The growth in Cape Cod’s fishing industry early in the 19th century spawned other sea-related industries. One of the most important was the development of the saltworks. Salt was needed especially to preserve the cod and mackerel and other fish caught at such distant places as the Grand Banks. In colonial times, salt was obtained by boiling seawater in enormous iron pots that were set up near the beach, a technique that hastened the demise of the Cape’s forests. But as early as 1776, Captain John Sears of Dennis had experimented with making salt through evaporation of seawater in long shallow troughs. With a bushel of salt worth a dollar at the turn of the century, saltmaking became profitable and Cape Codders continued to improve their methods. They incorporated movable roofs on rails (right) to cover the troughs on cloudy or rainy days, windmills to pump seawater through hollow wooden pipes into the troughs, and an intricate system of reservoirs, falls, vats, and boiling rooms. The water went through three stages: evaporation, precipitation of lime, and crystallization of salt. Epsom salts came from boiling “bitter water,” the liquid remaining after the salt was crystallized. During the 1830s saltworks were a major industry in almost every Cape town, covering dozens of acres of beaches (background engraving). At their peak on Cape Cod, there were 442 saltworks producing more than 500,000 bushels of salt a year. By 1840, however, the opening up of large salt mines in the West, among other factors, signaled the beginning of the industry’s swift decline. Still, in the 1850s, Henry David Thoreau saw “saltworks scattered all along the shore, with their long rows of vats resting on piles driven into the marsh, their low, turtle-like roofs, and their ... windmills ... novel and interesting objects to an inlander.”

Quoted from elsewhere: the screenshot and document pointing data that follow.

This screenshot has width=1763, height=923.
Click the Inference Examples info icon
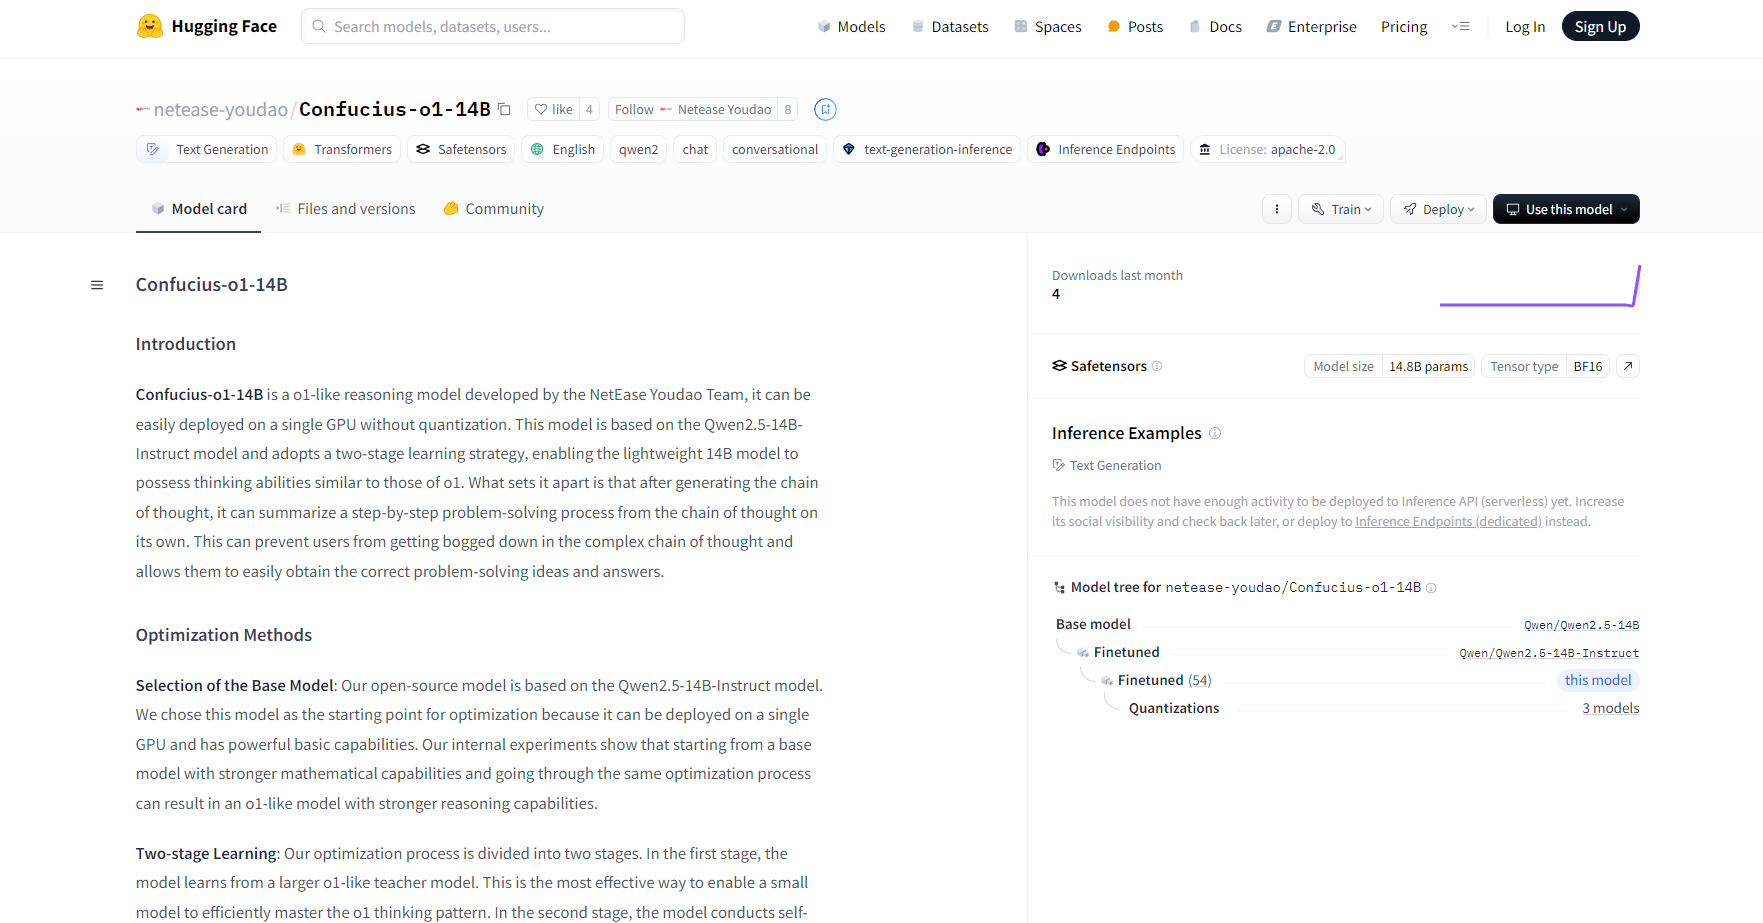1215,433
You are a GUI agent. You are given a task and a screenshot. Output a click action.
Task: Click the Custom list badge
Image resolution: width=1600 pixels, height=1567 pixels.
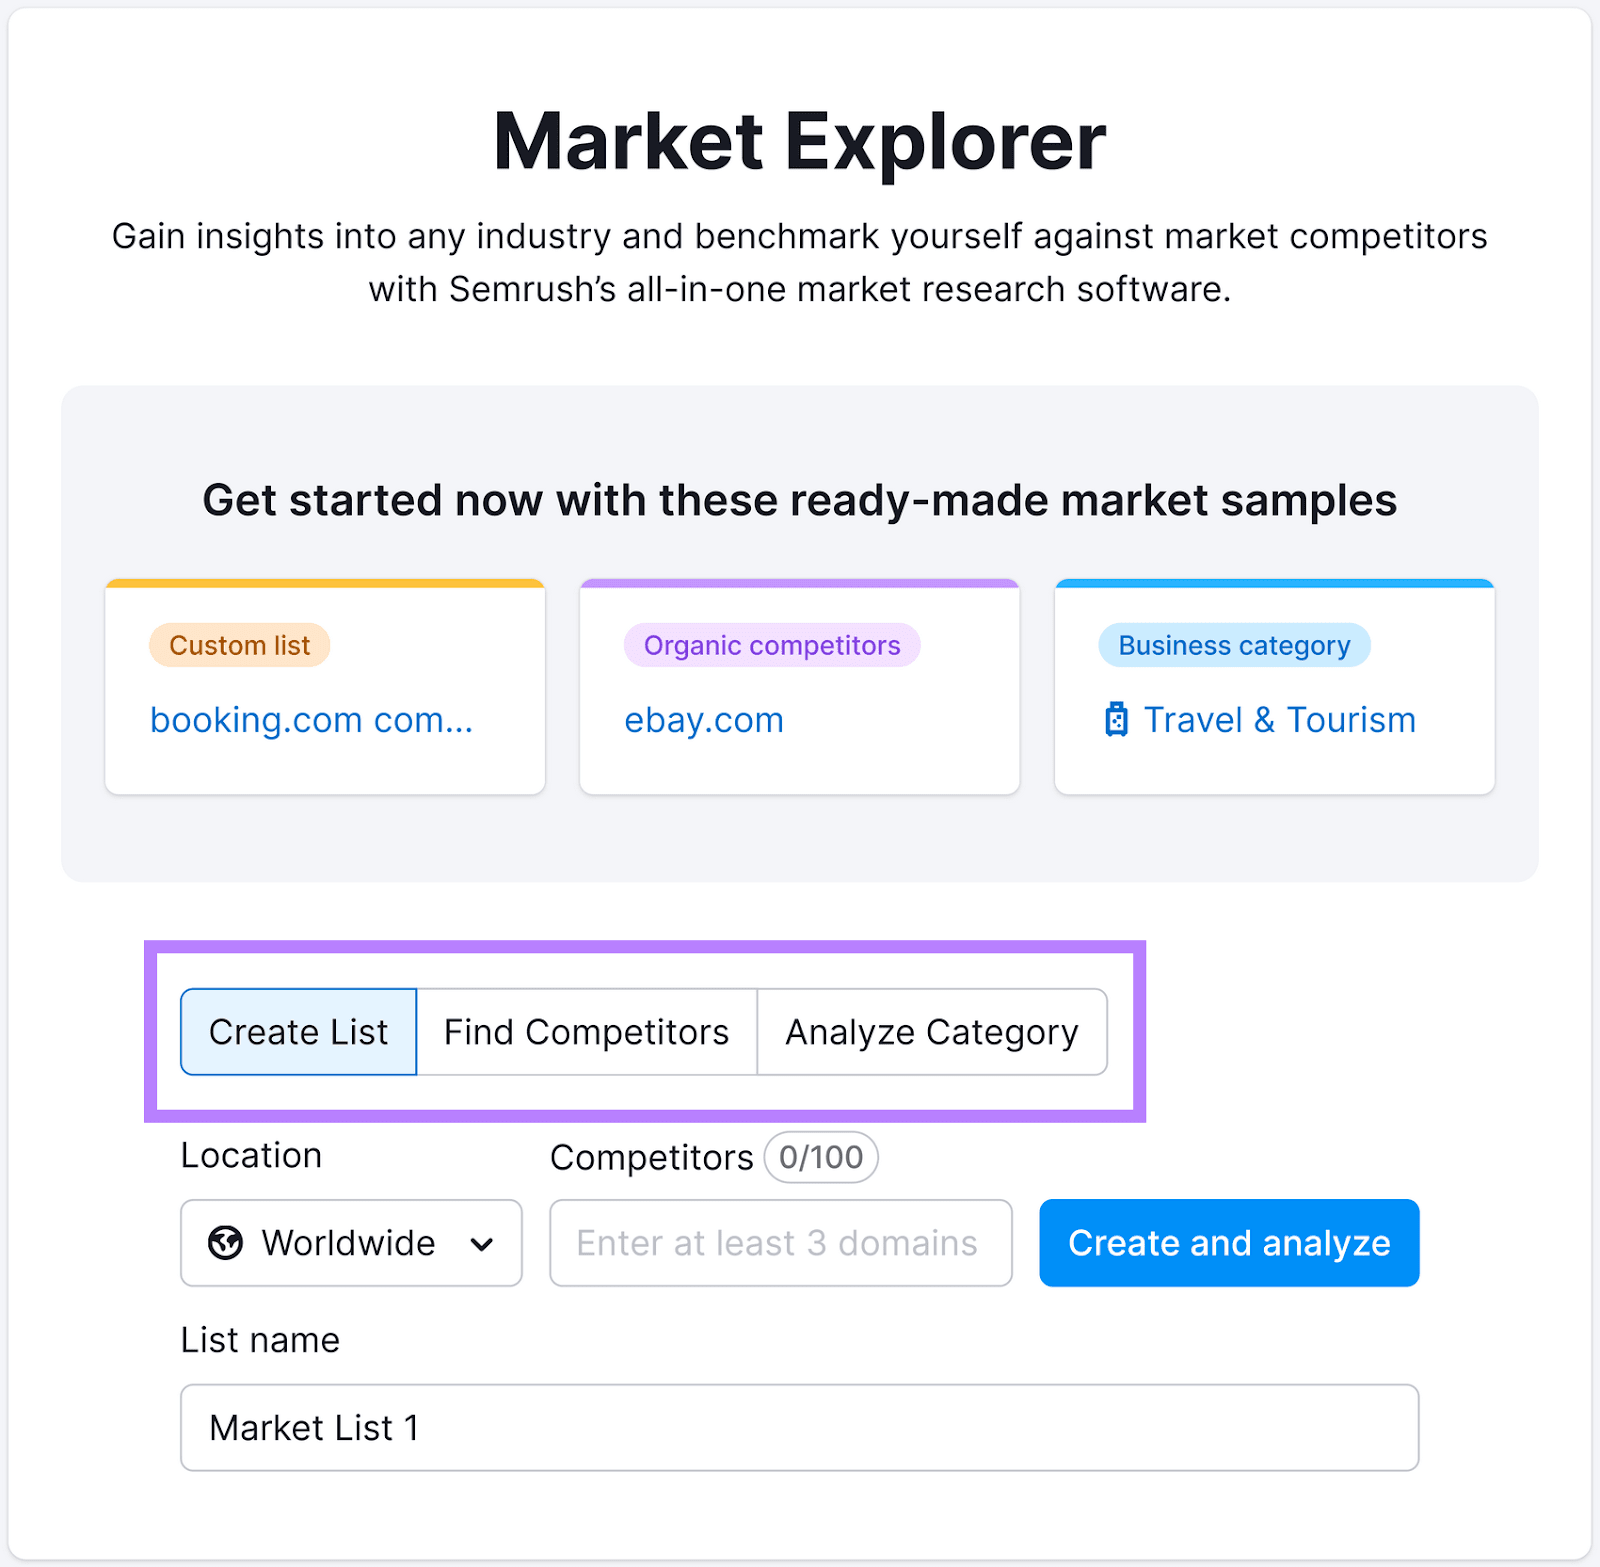click(238, 645)
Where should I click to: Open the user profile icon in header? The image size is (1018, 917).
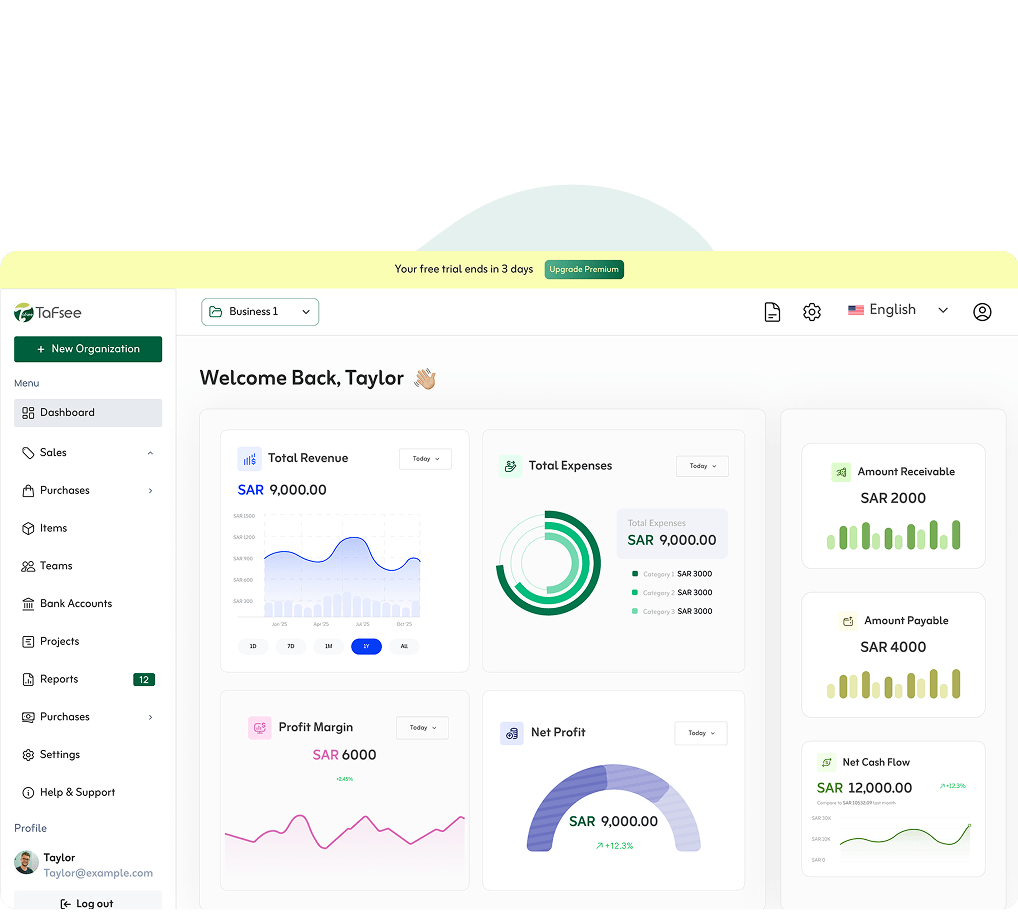[x=982, y=312]
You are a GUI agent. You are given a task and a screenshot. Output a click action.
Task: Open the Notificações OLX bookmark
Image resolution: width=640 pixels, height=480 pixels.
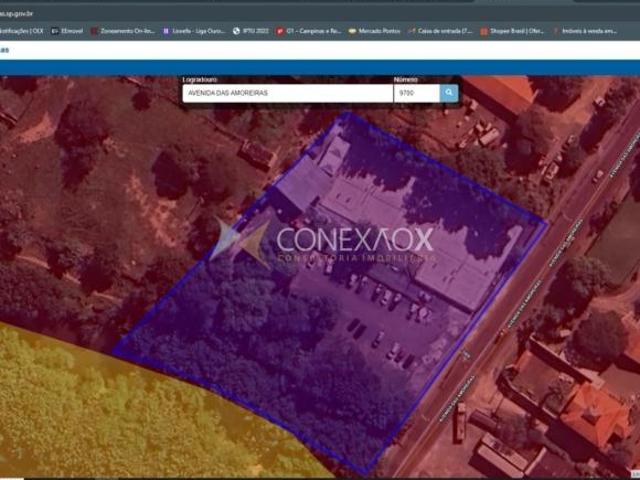(x=22, y=31)
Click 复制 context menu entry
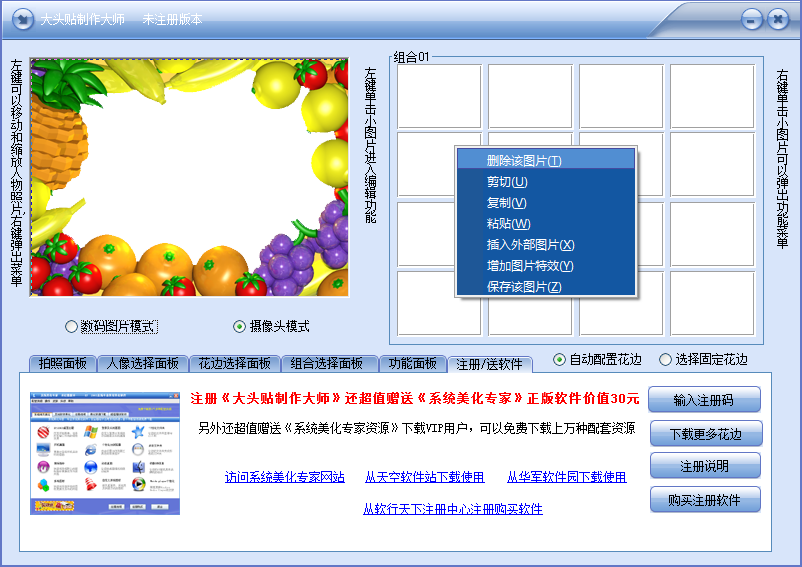This screenshot has height=567, width=802. (x=507, y=203)
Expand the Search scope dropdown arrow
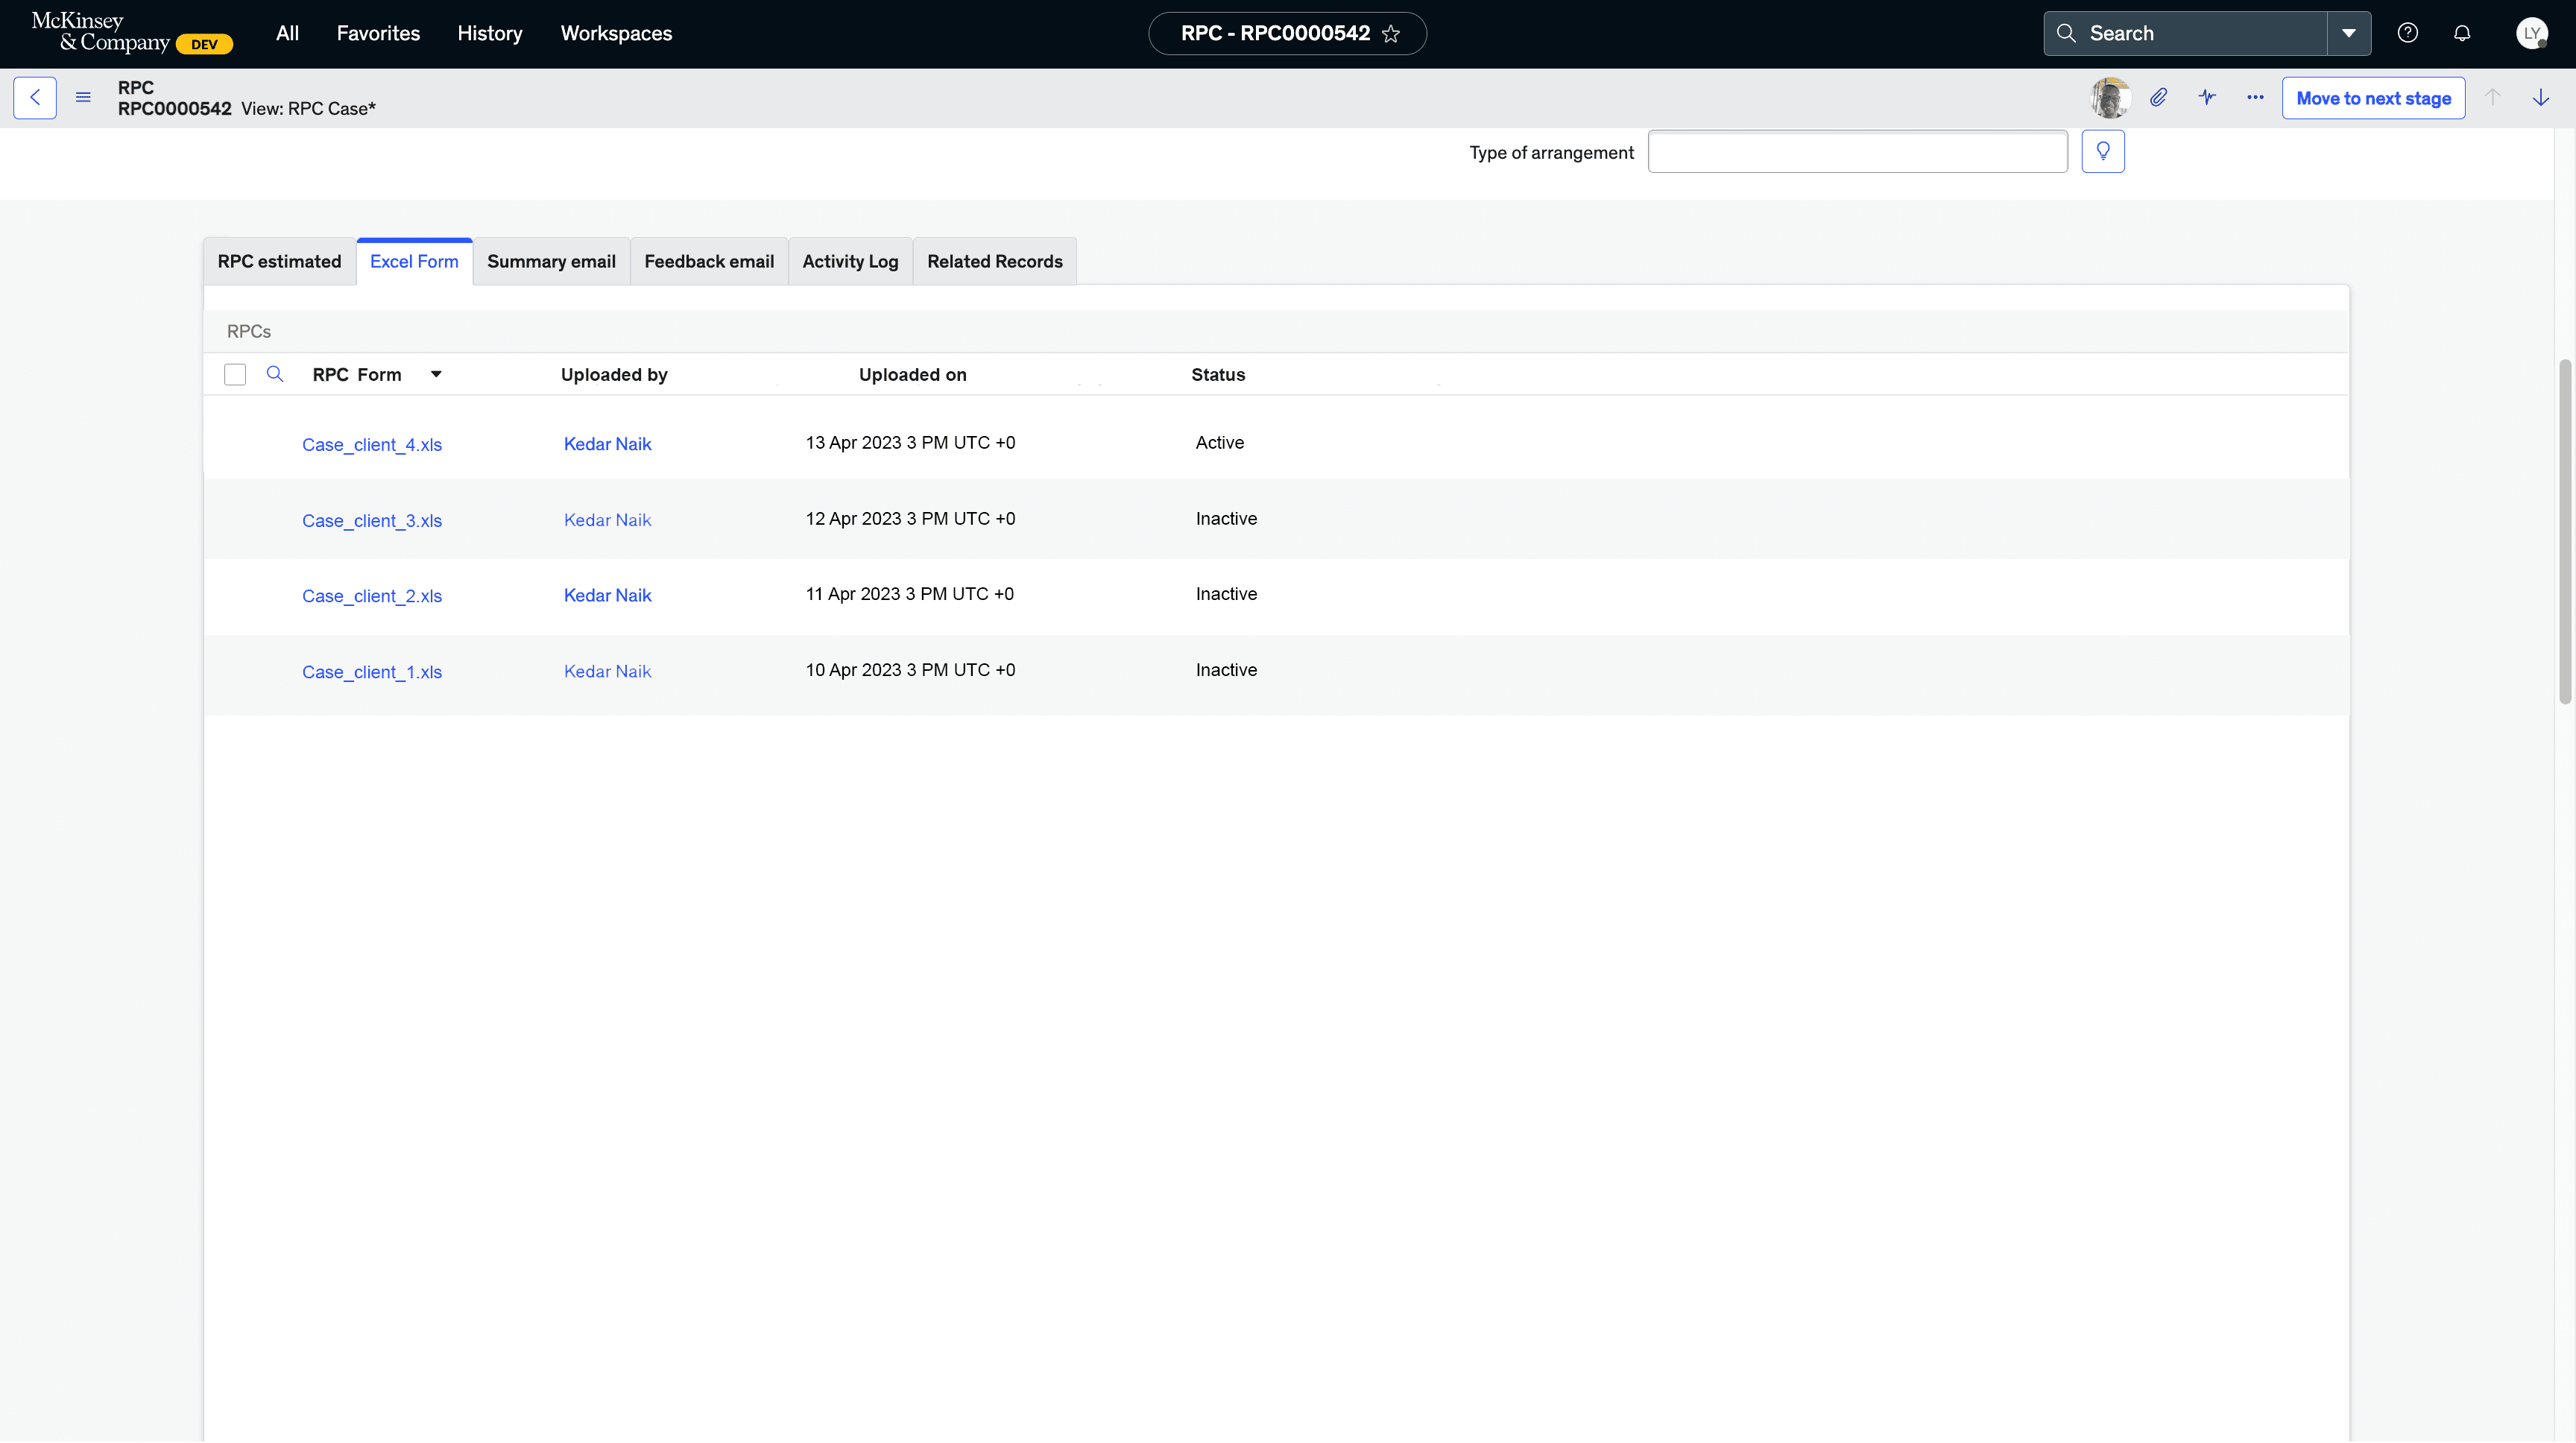The width and height of the screenshot is (2576, 1443). 2349,34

A Coastline Littered With Shipwrecks

About 3,000 ships and small fishing boats have wrecked in heavy fog or storms along the Cape’s coastline. Periodic northeasters and occasional hurricanes pound the coast and drive ships upon sandbars—more than 1,000 of them between 1843 and 1903 alone. One of the first recorded wrecks occurred December 17, 1626, when the Virginia-bound Sparrowhawk ran aground off Orleans. A gale then forced the ship over the sandbar and grounded it in the harbor. The ship was repaired, but another storm caused so much damage it was abandoned. In 1863 a storm removed sand from the wreck, and the remains were taken later to the Pilgrim Hall Museum in Plymouth. The Sparrowhawk’s passengers survived their ordeal, but many have not been so fortunate. More than 145 lives were lost when the pirate ship Whydah sank off Wellfleet in 1717. The most lost in any wreck were all 175 passengers and crew who went down off Truro with the steamship Portland in a huge gale November 27, 1898. Such storms have turned many fishermen’s wives into widows. Of the women living in Barnstable County in 1839, nearly 1,000 had lost husbands at sea. In one of the worst disasters, only 2 of Truro’s 9 fishing fleet crews survived a gale on October 3, 1841; 57 fishermen were drowned, and 9 of them were 11 to 14 years old. The storm left 19 Truro widows with 39 children. Dennis lost 20 men and Yarmouth lost 10. Some military ships and large liners also have gone down in Cape waters. On December 17, 1927, the Coast Guard cutter Paulding collided with a Navy submarine as it surfaced off Wood End at Provincetown’s tip. Divers found that 6 of the 40 submariners initially survived, but they perished as a gale hampered rescue efforts. In 1956 the Italian passenger liner Andrea Doria sank 50 miles south of Nantucket after colliding in fog with the Swedish ship Stockholm; 52 were killed; 1,662 were rescued. Overall, losses have been reduced since 1914, when the Cape Cod Canal linked Cape Cod Bay with Buzzards Bay and allowed ships to avoid treacherous shoals. Today 30,000 ships and boats use the canal annually.

This map shows the locations of Cape shipwrecks between 1802 and 1967. The schooner Messenger (top) of Boston lost its masts in a storm off Long Island in 1894; weeks later the hull washed ashore in Wellfleet. Sailing out of Salem, the Ulysses (right) was grounded with 2 other ships off the Cape on February 22, 1803. After struggling ashore, 87 men froze to death.